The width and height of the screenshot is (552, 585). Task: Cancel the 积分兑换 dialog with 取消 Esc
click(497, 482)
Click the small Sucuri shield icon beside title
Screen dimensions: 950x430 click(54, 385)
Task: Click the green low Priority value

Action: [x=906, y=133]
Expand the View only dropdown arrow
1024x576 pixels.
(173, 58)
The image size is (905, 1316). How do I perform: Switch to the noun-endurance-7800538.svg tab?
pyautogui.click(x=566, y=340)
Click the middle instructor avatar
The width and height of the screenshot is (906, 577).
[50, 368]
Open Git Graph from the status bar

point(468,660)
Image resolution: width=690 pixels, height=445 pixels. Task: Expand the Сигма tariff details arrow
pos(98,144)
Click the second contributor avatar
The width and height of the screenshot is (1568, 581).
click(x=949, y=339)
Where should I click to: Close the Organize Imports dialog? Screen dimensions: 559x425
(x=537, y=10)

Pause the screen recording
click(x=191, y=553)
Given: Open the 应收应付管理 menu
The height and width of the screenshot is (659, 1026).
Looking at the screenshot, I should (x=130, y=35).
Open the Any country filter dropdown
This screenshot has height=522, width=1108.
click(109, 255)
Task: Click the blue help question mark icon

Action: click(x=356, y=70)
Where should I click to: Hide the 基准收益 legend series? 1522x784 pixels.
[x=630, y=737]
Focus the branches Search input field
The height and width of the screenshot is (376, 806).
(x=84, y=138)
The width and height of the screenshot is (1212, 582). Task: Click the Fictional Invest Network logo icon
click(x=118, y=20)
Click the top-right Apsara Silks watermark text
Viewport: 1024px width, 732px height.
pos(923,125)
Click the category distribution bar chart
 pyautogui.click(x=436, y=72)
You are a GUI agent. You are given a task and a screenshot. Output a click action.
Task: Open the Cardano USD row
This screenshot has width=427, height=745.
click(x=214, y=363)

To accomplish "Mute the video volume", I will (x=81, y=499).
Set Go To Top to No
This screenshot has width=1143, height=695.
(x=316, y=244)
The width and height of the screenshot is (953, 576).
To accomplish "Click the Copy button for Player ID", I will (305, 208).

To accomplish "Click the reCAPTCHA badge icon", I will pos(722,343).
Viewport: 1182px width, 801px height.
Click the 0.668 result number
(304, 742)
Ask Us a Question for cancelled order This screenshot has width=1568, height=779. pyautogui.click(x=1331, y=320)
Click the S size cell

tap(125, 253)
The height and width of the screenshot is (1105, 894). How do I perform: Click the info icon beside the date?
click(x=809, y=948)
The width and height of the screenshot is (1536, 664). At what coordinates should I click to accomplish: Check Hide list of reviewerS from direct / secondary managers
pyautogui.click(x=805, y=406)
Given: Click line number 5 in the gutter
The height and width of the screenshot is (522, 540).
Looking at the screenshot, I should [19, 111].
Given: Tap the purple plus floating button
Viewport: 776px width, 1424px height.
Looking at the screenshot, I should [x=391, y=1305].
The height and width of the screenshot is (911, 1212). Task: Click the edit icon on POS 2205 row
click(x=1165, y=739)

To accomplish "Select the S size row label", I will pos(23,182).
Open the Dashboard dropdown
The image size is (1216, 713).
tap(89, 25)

========================================================================

§ **TASK DESCRIPTION**: Go through the entries above and copy each line with "button" in it.

§ **RESPONSE FOR THIS EXERCISE**:
To accomplish "Click the Copy button for Player ID", I will (305, 208).
Given: Tap the purple plus floating button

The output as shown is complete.